Instruction 1 to paragraph (a)(16)(i): The oil and gas production function shall be regarded as ending at a “terminal point”, which is the outlet valve on the lease or field storage tank. If unusual physical or operational circumstances exist, it may be appropriate to regard the terminal point for the production function as:
a. The first point at which oil, gas, or gas liquids, natural or synthetic, are delivered to a main pipeline, a common carrier, a refinery, or a marine terminal; and
b. In the case of natural resources that are intended to be upgraded into synthetic oil or gas, if those natural resources are delivered to a purchaser prior to upgrading, the first point at which the natural resources are delivered to a main pipeline, a common carrier, a refinery, a marine terminal, or a facility which upgrades such natural resources into synthetic oil or gas.
Instruction 2 to paragraph (a)(16)(i): For purposes of this paragraph (a)(16), the term saleable hydrocarbons means hydrocarbons that are saleable in the state in which the hydrocarbons are delivered.
(ii) Oil and gas producing activities do not include:
(A) Transporting, refining, or marketing oil and gas;
(B) Processing of produced oil, gas or natural resources that can be upgraded into synthetic oil or gas by a registrant that does not have the legal right to produce or a revenue interest in such production;
(C) Activities relating to the production of natural resources other than oil, gas, or natural resources from which synthetic oil and gas can be extracted; or
(D) Production of geothermal steam.
(17) Possible reserves. Possible reserves are those additional reserves that are less certain to be recovered than probable reserves.
(i) When deterministic methods are used, the total quantities ultimately recovered from a project have a low probability of exceeding proved plus probable plus possible reserves. When probabilistic methods are used, there should be at least a 10% probability that the total quantities ultimately recovered will equal or exceed the proved plus probable plus possible reserves estimates.
(ii) Possible reserves may be assigned to areas of a reservoir adjacent to probable reserves where data control and interpretations of available data are progressively less certain. Frequently, this will be in areas where geoscience and engineering data are unable to define clearly the area and vertical limits of commercial production from the reservoir by a defined project.
(iii) Possible reserves also include incremental quantities associated with a greater percentage recovery of the hydrocarbons in place than the recovery quantities assumed for probable reserves.
(iv) The proved plus probable and proved plus probable plus possible reserves estimates must be based on reasonable alternative technical and commercial interpretations within the reservoir or subject project that are clearly documented, including comparisons to results in successful similar projects.
- - - - -
Problem 1: From the regulatory passage on oil and gas reserves, list every activity that it states is not included in oil and gas producing activities.
Problem 2: Resume the regulatory passage on oil and gas reserves after its final sentence, carrying it forward in the same style.

Material shown:
- - - - -
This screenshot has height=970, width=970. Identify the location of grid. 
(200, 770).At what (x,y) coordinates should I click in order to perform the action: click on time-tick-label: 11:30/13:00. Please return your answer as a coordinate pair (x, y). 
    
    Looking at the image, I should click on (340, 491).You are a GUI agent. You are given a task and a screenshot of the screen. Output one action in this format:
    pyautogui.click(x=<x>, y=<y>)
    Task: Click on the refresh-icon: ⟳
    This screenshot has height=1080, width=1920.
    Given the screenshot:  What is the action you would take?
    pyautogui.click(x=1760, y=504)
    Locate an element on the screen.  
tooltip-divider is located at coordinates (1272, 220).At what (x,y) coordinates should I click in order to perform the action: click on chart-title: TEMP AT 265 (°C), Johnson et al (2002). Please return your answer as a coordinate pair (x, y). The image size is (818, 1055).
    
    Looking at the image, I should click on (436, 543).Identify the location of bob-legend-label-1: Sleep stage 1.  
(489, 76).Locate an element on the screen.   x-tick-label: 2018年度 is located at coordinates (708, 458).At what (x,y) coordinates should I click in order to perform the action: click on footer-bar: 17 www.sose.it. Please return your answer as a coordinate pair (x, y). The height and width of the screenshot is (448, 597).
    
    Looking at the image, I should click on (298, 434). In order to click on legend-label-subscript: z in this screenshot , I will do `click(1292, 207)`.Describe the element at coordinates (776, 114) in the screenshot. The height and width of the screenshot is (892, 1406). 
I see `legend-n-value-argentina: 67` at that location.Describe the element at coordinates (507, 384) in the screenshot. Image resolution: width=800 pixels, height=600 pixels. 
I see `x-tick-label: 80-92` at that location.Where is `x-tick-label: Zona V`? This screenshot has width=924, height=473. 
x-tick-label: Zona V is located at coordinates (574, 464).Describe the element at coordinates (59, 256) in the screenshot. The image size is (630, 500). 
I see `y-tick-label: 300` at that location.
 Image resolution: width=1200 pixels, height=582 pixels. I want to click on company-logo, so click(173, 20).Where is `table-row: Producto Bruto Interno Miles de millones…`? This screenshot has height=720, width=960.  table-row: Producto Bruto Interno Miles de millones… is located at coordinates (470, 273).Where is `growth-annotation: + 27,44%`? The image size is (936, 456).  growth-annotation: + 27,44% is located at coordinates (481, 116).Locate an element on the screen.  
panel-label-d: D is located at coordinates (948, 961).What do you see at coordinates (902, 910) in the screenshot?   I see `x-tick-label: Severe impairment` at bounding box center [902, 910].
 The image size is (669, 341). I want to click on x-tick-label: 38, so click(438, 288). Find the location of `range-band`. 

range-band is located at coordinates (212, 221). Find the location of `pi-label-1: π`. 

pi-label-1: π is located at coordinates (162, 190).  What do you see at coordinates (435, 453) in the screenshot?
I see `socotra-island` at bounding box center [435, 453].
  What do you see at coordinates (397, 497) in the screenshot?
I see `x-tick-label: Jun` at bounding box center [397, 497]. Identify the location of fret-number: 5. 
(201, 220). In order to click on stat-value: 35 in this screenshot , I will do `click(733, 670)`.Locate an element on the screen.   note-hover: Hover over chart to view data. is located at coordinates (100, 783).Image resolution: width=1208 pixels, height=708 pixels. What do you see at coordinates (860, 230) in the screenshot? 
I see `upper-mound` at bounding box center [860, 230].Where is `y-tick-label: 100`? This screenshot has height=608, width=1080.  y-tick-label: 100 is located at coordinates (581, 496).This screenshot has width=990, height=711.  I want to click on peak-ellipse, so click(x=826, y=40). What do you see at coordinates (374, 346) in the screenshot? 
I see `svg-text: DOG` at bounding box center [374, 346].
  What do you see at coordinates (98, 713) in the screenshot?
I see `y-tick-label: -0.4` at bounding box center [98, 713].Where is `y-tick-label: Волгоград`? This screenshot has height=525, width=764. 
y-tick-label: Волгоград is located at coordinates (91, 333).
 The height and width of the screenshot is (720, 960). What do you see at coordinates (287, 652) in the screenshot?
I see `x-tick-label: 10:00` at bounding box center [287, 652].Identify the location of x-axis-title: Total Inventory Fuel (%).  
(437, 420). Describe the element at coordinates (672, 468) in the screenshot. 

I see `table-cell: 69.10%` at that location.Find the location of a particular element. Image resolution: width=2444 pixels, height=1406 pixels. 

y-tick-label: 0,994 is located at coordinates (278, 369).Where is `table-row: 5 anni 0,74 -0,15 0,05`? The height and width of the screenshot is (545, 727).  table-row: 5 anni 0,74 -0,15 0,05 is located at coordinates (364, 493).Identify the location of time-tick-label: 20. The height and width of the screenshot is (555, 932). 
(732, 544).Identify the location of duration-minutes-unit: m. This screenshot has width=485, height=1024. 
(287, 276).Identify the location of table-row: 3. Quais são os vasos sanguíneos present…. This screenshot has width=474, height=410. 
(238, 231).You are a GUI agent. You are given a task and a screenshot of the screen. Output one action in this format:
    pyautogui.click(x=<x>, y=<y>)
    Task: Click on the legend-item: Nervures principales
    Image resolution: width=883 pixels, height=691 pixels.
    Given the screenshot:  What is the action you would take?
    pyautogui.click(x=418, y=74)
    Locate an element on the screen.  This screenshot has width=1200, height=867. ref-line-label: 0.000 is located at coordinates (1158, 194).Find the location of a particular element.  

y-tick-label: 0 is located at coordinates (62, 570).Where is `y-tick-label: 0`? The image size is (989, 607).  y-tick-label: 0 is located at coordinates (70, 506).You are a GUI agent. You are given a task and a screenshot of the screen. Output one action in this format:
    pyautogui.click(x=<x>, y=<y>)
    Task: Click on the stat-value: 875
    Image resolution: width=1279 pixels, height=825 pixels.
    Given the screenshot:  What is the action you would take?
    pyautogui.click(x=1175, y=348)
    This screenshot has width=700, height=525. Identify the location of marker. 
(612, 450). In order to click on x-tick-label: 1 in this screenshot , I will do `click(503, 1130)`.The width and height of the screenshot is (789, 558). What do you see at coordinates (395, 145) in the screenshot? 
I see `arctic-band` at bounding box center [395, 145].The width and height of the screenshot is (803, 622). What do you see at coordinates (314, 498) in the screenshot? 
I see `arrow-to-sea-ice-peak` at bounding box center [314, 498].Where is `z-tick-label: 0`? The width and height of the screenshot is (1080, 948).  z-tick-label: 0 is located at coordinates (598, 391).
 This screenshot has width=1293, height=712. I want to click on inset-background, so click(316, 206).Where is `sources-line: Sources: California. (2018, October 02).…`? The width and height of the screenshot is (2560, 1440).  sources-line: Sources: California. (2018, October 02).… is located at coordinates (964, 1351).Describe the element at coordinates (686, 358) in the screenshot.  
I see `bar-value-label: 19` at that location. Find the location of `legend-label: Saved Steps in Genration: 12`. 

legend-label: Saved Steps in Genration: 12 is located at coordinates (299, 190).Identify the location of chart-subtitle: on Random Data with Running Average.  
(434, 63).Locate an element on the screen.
- - - - -
Exercise response 1:
- Transporting, refining, or marketing oil and gas
- Processing of produced oil, gas or natural resources that can be upgraded into synthetic oil or gas by a registrant that does not have the legal right to produce or a revenue interest in such production
- Activities relating to the production of natural resources other than oil, gas, or natural resources from which synthetic oil and gas can be extracted
- Production of geothermal steam

Exercise response 2:
(v) Possible reserves may be assigned where geoscience and engineering data identify directly adjacent portions of a reservoir within the same accumulation that may be separated from proved areas by faults with displacement less than formation thickness or other geological discontinuities and that have not been penetrated by a wellbore, and the registrant believes that such adjacent portions are in communication with the known (proved) reservoir. Possible reserves may be assigned to areas that are structurally higher or lower than the proved area if these areas are in communication with the proved reservoir.
(vi) Pursuant to paragraph (a)(22)(iii) of this section, where direct observation has defined a highest known oil (HKO) elevation and the potential exists for an associated gas cap, proved oil reserves should be assigned in the structurally higher portions of the reservoir above the HKO only if the higher contact can be established with reasonable certainty through reliable technology. Portions of the reservoir that do not meet this reasonable certainty criterion may be assigned as probable and possible oil or gas based on reservoir fluid properties and pressure gradient interpretations.
(18) Probable reserves. Probable reserves are those additional reserves that are less certain to be recovered than proved reserves but which, together with proved reserves, are as likely as not to be recovered.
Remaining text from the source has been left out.